250,000 patients hospitalized with diabetes, 60+ Variables
A rules-based decision tree to enable easy interpretation of risk factors
Timely insight for hospitals and medical professionals
Each year over 100,000 diabetes patients are readmitted early to U.S. hospitals at a cost of $15 billion. Evidence suggests that even relatively simple interventions can reduce 30-day readmissions by up to a third. With insight into patient readmission risk, hospitals can make the right decisions in order to realize significantly improved health outcomes and reduced costs.
We are using machine learning trained on real-world examples to predict which patients are at highest risk for early admission and to offer insight into why they are at such high risk. Our solution places the right information at the right time into the hands of healthcare professionals so they can intervene in an appropriate and effective manner.
Our clinical decision making tool provides discharge planners, diabetic case managers and physicians with the data they need to assess readmission risk on a patient-level and target appropriate interventions to mitigate risk.
The tool is utilized at two key decision points in a diabetic hospital stay: transfer to inpatient and pre-discharge. Upon transfer to inpatient, typically from the Emergency Department, medical staff can make preliminary risk assessments and determine appropriate interventions for the inpatient setting.
Pre-discharge, the hospital staff make a follow-up risk assessment, this time with data collected during the inpatient stay. The more accurate predictions made at this juncture inform the decision making process around more intensive outpatient interventions.

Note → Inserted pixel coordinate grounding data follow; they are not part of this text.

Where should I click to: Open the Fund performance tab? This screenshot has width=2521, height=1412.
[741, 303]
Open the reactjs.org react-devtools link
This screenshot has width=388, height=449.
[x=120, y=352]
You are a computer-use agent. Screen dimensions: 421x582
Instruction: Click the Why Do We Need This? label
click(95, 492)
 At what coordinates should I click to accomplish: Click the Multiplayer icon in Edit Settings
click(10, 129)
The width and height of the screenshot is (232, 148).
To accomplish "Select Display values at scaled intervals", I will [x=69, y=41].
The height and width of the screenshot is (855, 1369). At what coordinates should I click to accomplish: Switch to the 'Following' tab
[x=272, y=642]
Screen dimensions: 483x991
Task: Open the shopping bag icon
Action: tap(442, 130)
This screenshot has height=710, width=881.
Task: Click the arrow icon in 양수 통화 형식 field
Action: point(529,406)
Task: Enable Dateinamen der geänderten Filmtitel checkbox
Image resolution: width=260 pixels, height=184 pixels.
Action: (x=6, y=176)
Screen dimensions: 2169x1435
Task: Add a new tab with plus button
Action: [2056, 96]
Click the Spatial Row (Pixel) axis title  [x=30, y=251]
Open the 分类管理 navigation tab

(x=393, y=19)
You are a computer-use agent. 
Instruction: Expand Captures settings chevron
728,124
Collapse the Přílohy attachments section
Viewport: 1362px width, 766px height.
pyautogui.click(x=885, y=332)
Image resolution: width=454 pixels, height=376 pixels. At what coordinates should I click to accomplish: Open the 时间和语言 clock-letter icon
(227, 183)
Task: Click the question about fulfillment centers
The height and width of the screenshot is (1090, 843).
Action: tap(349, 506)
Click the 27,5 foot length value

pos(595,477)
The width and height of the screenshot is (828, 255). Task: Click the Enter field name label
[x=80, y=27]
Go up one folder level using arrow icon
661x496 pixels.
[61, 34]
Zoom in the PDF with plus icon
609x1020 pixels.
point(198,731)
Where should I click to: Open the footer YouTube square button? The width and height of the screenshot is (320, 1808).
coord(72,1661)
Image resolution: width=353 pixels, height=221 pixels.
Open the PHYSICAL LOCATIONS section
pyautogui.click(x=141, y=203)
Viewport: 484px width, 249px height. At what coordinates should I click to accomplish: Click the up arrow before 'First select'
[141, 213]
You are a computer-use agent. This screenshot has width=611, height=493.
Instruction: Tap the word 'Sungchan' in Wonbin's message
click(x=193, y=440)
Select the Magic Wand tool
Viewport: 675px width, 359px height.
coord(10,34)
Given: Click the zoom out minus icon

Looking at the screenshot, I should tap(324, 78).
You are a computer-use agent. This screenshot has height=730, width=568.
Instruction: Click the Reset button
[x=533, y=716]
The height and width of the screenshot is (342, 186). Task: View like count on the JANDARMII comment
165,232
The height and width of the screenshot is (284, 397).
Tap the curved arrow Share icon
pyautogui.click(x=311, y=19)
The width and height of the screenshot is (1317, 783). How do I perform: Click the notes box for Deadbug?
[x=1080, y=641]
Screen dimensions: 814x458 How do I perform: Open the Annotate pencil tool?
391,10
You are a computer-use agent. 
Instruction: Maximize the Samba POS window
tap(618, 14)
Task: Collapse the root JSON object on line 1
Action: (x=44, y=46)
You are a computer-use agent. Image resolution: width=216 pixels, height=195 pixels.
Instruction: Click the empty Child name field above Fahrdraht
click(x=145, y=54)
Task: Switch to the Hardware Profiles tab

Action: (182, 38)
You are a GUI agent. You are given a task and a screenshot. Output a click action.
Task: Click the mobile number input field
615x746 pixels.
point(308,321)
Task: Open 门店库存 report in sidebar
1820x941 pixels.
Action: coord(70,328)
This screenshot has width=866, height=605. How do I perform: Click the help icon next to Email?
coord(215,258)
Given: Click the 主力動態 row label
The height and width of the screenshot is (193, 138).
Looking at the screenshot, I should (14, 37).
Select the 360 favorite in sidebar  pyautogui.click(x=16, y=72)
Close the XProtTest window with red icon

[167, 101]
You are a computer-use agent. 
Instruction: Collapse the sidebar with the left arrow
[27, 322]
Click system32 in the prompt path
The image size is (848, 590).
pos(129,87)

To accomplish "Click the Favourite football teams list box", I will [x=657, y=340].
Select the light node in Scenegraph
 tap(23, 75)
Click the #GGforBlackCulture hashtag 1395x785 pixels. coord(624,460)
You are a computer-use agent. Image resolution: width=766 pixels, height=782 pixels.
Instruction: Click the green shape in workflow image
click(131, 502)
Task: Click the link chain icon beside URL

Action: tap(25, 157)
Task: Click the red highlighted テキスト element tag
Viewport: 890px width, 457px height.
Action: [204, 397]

The tool includes all of the input variables used by the model to calculate the risk score. These patient attributes are separated according according to whether they are available upon admission or only on discharge. Following risk assessments and interventions are grouped accordingly.
At the most basic level, our tool provides each patient with a risk assessment score for diabetes readmissions. Patients are categorized as having high, moderate or low risk for readmission. The diabetic care team can then use this information to target the appropriate level of intervention.
Additionally, our tool provides the key features in our risk determination, built off of the decision-path from our decision tree model. These features help the care team identify risk factors and target interventions specific to each patient. Combined with the care team's clinical expertise, our tool helps hospitals efficiently target interventions and reduce the number of diabetic readmissions.
The tool also provides inpatient and outpatient interventions where research has indicated that these approaches my be effective in reducing the risk of early admission. Interventions are annotated with patient-specific information.
The primary objective of our model was to predict the risk (%) of a patient being readmitted within a 30-day period. This risk percentage is also mapped to a very low to very high range to characterize the risk level. The second objective was to provide a ranked list of factors that contributed to the risk percentage. The intent was to provide medical professionals insight into what is driving the readmission risk.
Our models are trained and tested using ~250,000 diabetic cases from the state of California's 2011 Healthcare Cost and Utilization Project (HCUP) database. The database contains over 800,000 inpatient diabetes cases across 450,000 unique diabetes patients. Additionally, we used ~60,000 deidentified cases from the Cerner's Health Facts database in the earlier stages of our model development.
Our model consists of single, rules-based decision trees. We train one tree with data available at the time of admission and a second including data available on discharge. While ensemble methods, such as random forest, provide greater precision in risk assessments, a single tree allows us to provide medical staff with a clear decision path for each risk assessment.
To generate readmission risk assessments, we use a single decision tree. A decision tree is structure in which each internal, “parent” node (circle below) represents a decision split, each branch represents the outcome of the test and each external, “leaf” node represents a classification. The graphic below gives an interactive example of a decision tree being used to classify diabetes readmission. Click on the nodes to expand/collapse the tree.
We evaluate the performance of our models relative to the LACE index, which is used widely as a tool for quantifying the risk of early readmission upon hospital discharge. The LACE index is completely transparent in terms of how patient features contribute to the risk assessment. Our goal is to maintain this transparency while improving upon the reliability of the assessment. We implemented the LACE algorithm and cast the results as probabilities using a linear function so that we could compare the results on our test data directly with the probabilites generated by our decision tree models
Model performance is measured using ROC AUC: area under receiver-operator characteristic (ROC) curve. AUC is a standard metric used for evaluating readmission risk models. With AUC, the entire range of risk quantification is taken into account, not just a binary classification into high/low risk categories. A useful real-world interpretation of the AUC score is the likelihood that any two random samples will be correctly ranked relative to each other.
Looking forward, we are aiming to improve the model performance by using more advanced, ensemble modeling techniques. While this approach does not allow the same level of visibility into the specific risk factors, we are hoping to use the refined model in concert with our single-tree model to give greater predictive precision without losing insight into the risk factor identification.
We also anticipate that model performance can be improved by modeling specific sub-groups such as age brackets.